• Work to do:
Rewrite the material below with "Click" replaced by "Tap" and nothing else changed, leaving out the pictures.
* start Stored data *
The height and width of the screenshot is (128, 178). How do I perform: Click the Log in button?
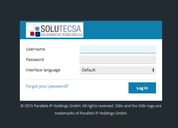pos(142,88)
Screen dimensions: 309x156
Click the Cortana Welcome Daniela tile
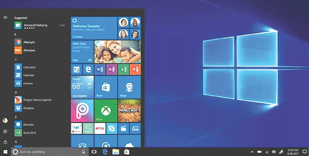point(94,28)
* end Stored data *
• Result of this exercise:
The height and width of the screenshot is (128, 178). How do I perform: Tap the Log in button?
pos(142,88)
Screen dimensions: 309x156
Tap the Cortana Welcome Daniela tile
point(94,28)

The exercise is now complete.